Pinterest Goes to Work: Using Pinterest for Business

Lauren Owens - August 28, 2012

There’s been a lot of talk in the last year or so about Pinterest, the hottest social media site going. And though marketers have been quick to catch on, many are still not using Pinterest effectively. This post will discuss how businesses can use Pinterest to drive traffic and inspire brand loyalty.

Just in case you’ve never dipped your toe in the pool that is Pinterest, here is a primer: Pinterest is a social media site wherein users create pinboards around certain topics or themes. Like Twitter and Facebook, users can follow brands or “pinners” that they like. They can also “like” individual pins and follow individual pinboards.
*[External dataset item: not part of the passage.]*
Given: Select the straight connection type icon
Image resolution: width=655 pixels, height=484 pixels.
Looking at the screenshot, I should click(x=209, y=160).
Probably the best thing about Pinterest, for businesses, is that pins can be “repinned,” or repurposed, for other pinboards – creating an opportunity for an image to be widely shared across the site.

While an audience might come to Twitter for information, they’re coming to Pinterest for inspiration. Your task as a marketer is to inspire the image-hungry Pinterest audience to “like” and share your images. You can do this by creating clean, aesthetically pleasing, pins and pinboards.
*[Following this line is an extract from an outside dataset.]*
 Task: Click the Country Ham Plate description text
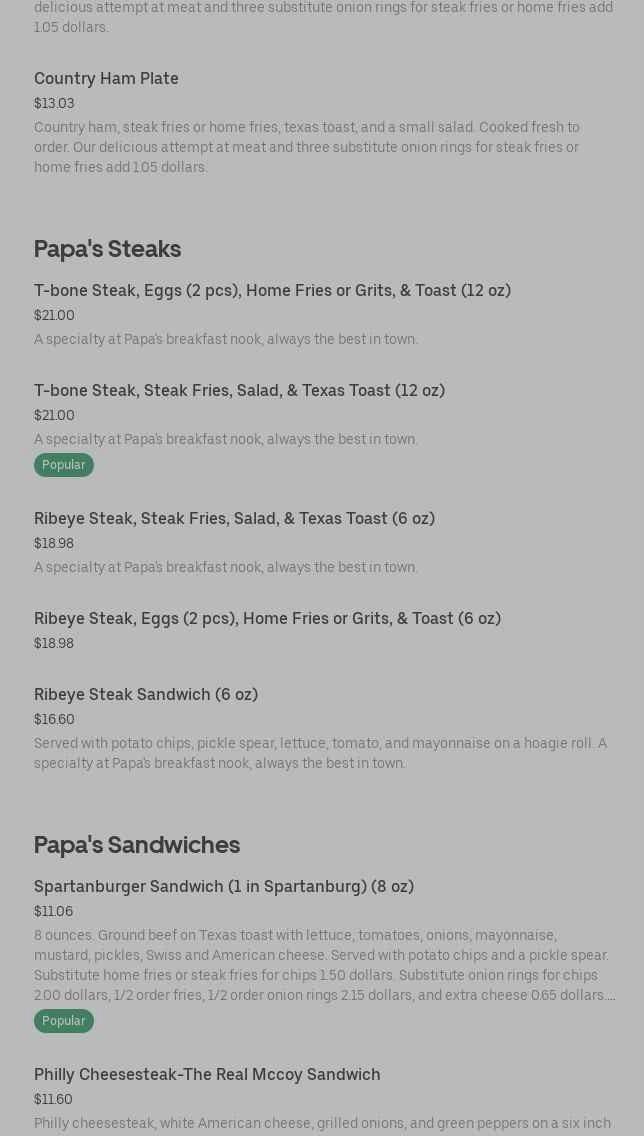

But be careful: Pinterest is about fun, not shopping. By joining in on the fun, you can encourage interest in your brand, drive traffic to your site, generate leads, and inspire brand loyalty.

The first instinct companies have regarding Pinterest is to create 100% product-centric pinboards. This will likely backfire. If your pinboards look too much like your website, users have little reason to follow; if they want to see your images, they can just go to your website.
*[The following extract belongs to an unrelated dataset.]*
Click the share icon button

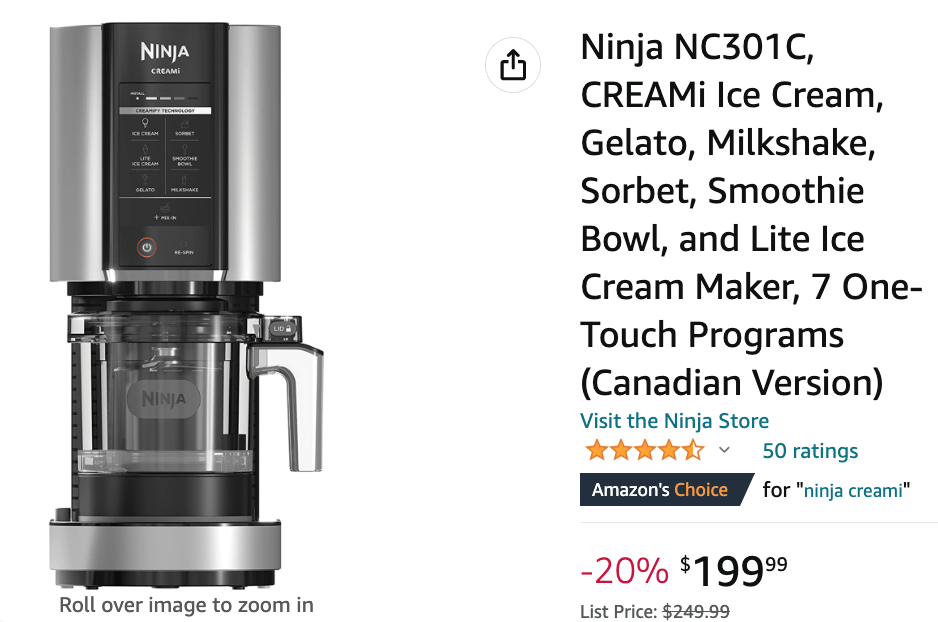pos(513,65)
Your task instead is to be creative and to diversify.

Look, for example, at the pinboards created by the clothing company Madewell.

While some of Madewell’s pinboards are product-heavy, others celebrate things they love, like fun prints (on the pinboard Print, Pattern, Repeat) cool designs (on the pinboard Visual Happiness) and even books (on the pinboard What We’re Reading). Here, Madewell isn’t just creating sales tools, they’re creating inspiring pinboards that identify their brand with specific ideas.

You can do the same for your brand by being creative, and considering the many visual spinoffs or offshoots from your central product. Consider, for example, the colors, seasons, locations, events, people, and ideas you want associated with your brand.

Like all social media platforms, Pinterest is not a one-way conversation. To use Pinterest effectively, businesses should allocate the resources to use Pinterest as an open channel of communication – repinning others’ images and following other brands and users when appropriate. The idea here is to align your brand with brands and users that are similar in mood and aesthetics – creating connections in users’ minds between your brand and brands they know and love.

Why else would Madewell tell the world they’re reading Jane Austen?